* FRAGMENTO PARA LEER *
---*---

Daniel Samper Pizano
Es posible que, después del beso de Judas y el de la Bella Durmiente, el más famoso del planeta sea hoy por hoy el que Luis Rubiales, presidente de la Real Federación Española de Fútbol, le estampó en la boca a la jugadora Jennifer Hermoso, que acababa de ganar con España la Copa Mundo de fútbol femenino, donde Colombia participó con un destacado equipo.
(Justo es decir que Rubiales es uno de los dirigentes a quienes se debe el desarrollo asombroso del balompié de mujeres en España, y la madrileña Jenni sobresale como hábil acróbata del balón. En cuanto a Colombia, cumplió un decoroso papel en el torneo, como dicen los comentaristas. Perdió por un gol contra Inglaterra, la subcampeona, pero eliminó a la legendaria Alemania en un partidazo que los expertos califican como el mejor del campeonato).

---*---

* MATERIAL PROPORCIONADO *
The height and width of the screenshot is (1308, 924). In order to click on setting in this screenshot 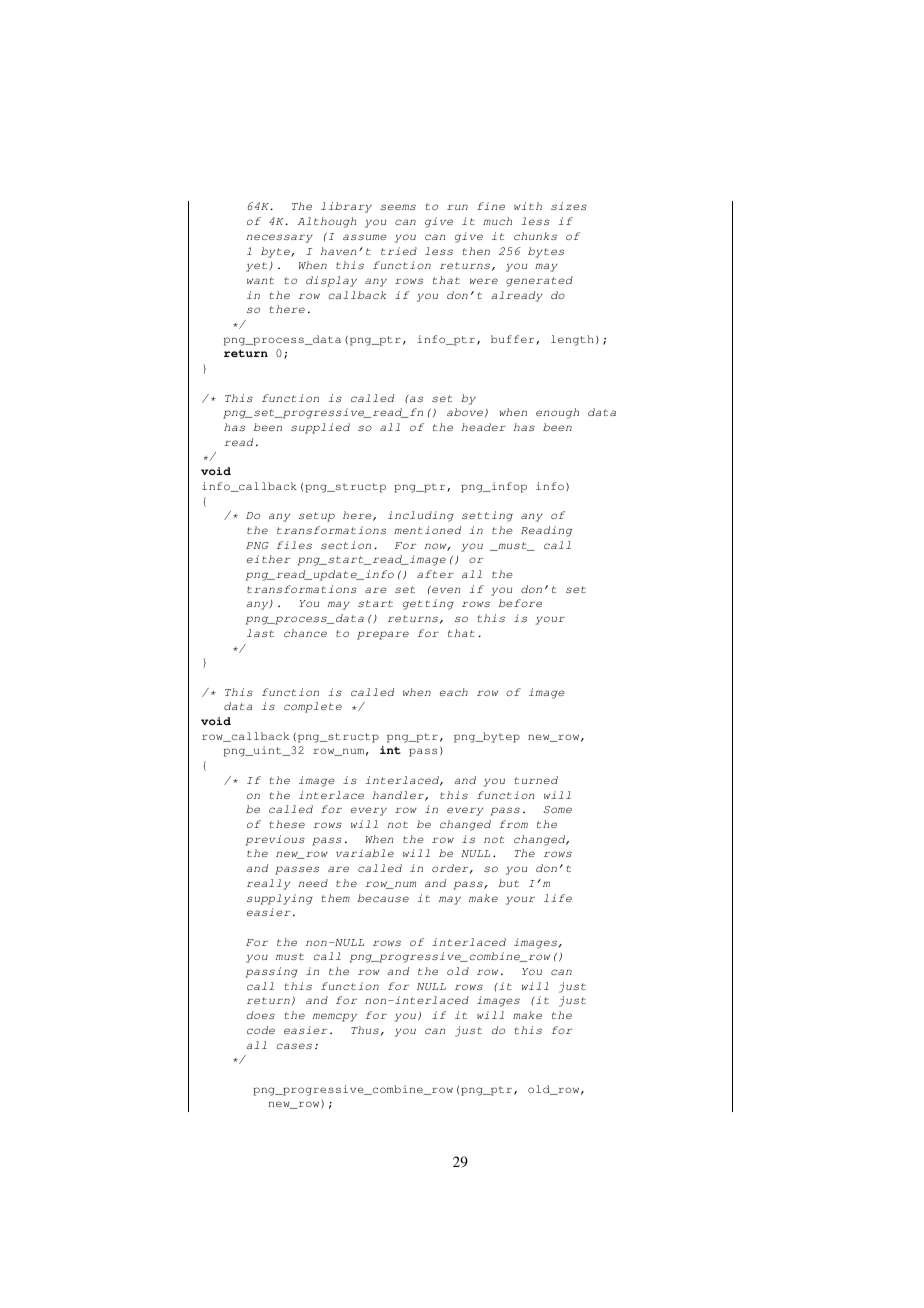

---*---

* POR HACER *
Por favor, copia completo el fragmento sobre el beso de Rubiales, palabra por palabra y sin ningún cambio.

* RESULTADO DEL EJERCICIO *
Daniel Samper Pizano
Es posible que, después del beso de Judas y el de la Bella Durmiente, el más famoso del planeta sea hoy por hoy el que Luis Rubiales, presidente de la Real Federación Española de Fútbol, le estampó en la boca a la jugadora Jennifer Hermoso, que acababa de ganar con España la Copa Mundo de fútbol femenino, donde Colombia participó con un destacado equipo.
(Justo es decir que Rubiales es uno de los dirigentes a quienes se debe el desarrollo asombroso del balompié de mujeres en España, y la madrileña Jenni sobresale como hábil acróbata del balón. En cuanto a Colombia, cumplió un decoroso papel en el torneo, como dicen los comentaristas. Perdió por un gol contra Inglaterra, la subcampeona, pero eliminó a la legendaria Alemania en un partidazo que los expertos califican como el mejor del campeonato).